Since everyone is talking about increased wealth and income disparities in the US, it is useful to have some numbers to point to. You saw yesterday’s chart of the day on income as measured by 2008 tax returns. Today’s chart of the day comes from the US Congressional Budget Office (hat tip Mark Thoma).
I like the fact that a man named Edward Harris prepared the data. Go Edward!
The CBO writes:
From 1979 to 2007, real (inflation-adjusted) average household income, measured after government transfers and federal taxes, grew by 62 percent. That growth was not equal across the income distribution: Income after government transfers and federal taxes (denoted as after-tax income) for households at the higher end of the income scale rose much more rapidly than income for households in the middle and at the lower end of the income scale.
In a study prepared at the request of the Chairman and former Ranking Member of the Senate Committee on Finance, CBO examines the trends in the distribution of household income between 1979 and 2007. (Those endpoints allow comparisons between periods of similar overall economic activity.)
After-Tax Income Grew More for the Highest-Income Households
CBO finds that between 1979 and 2007:
- For the 1 percent of the population with the highest income, average real after-tax household income grew by 275 percent (see figure below).
- For others in the 20 percent of the population with the highest income, average real after-tax household income grew by 65 percent.
- For the 60 percent of the population in the middle of the income scale, the growth in average real after-tax household income was just under 40 percent.

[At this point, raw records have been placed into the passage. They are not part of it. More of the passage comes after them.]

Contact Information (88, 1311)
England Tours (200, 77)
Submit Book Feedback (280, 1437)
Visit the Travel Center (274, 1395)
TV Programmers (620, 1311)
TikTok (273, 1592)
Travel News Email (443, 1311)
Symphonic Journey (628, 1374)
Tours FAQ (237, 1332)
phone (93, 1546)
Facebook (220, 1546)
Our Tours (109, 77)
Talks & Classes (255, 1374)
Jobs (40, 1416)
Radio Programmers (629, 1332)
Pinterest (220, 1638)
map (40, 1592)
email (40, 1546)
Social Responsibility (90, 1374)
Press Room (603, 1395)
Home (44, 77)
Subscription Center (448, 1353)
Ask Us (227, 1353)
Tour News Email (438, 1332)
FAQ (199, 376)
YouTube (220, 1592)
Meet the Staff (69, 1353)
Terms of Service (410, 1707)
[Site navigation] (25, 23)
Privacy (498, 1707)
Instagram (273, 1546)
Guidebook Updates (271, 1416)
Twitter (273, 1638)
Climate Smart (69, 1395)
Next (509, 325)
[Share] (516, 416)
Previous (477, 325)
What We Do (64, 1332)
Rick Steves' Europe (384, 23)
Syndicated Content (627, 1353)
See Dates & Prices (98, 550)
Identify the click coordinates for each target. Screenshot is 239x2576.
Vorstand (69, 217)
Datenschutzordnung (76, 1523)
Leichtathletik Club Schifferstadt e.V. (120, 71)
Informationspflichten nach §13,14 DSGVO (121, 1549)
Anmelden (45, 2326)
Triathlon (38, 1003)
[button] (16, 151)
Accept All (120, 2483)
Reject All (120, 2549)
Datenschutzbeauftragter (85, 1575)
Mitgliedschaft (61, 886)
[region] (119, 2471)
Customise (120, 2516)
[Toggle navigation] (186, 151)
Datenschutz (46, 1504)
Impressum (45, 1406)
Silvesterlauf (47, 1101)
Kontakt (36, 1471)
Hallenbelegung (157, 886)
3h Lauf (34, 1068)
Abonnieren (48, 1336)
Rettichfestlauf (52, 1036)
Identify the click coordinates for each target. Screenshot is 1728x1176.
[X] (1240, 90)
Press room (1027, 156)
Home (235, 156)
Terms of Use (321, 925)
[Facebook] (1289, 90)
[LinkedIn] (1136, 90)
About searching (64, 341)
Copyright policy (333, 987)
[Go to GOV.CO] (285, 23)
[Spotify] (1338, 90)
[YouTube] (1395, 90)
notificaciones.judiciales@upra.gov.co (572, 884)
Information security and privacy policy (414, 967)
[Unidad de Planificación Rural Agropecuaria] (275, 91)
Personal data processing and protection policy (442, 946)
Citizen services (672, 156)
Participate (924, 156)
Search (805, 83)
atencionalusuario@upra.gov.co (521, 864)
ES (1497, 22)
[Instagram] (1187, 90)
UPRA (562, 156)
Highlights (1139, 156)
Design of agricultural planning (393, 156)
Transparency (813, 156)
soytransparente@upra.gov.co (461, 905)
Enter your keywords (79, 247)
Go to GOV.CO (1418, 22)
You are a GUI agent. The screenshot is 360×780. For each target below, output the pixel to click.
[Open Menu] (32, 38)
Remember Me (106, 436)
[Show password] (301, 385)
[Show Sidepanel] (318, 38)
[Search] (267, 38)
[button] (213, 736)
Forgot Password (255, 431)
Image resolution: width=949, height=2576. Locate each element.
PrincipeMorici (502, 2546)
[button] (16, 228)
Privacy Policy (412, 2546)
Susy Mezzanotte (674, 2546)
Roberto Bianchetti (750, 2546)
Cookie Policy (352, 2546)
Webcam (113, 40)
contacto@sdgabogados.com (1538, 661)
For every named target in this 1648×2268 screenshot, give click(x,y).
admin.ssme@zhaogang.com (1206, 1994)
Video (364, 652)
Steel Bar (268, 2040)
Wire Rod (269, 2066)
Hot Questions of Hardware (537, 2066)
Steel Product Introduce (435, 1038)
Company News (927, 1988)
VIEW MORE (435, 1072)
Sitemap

- For the 20 percent of the population with the lowest income, the growth in average real after-tax household income was about 18 percent.
[…]
Market Income Shifted Toward Higher-Income Households
The major reason for the growing unevenness in the distribution of after-tax income was an increase in the concentration of market income—income measured before government transfers and taxes—in favor of higher-income households. Specifically, over the 1979 to 2007 period, the highest income quintile’s share of market income increased from 50 percent to 60 percent (see figure below), while the share of market income for every other quintile declined. In fact, the distribution of market income became more unequal almost continuously between 1979 and 2007 except during the recessions in 1990–1991 and 2001.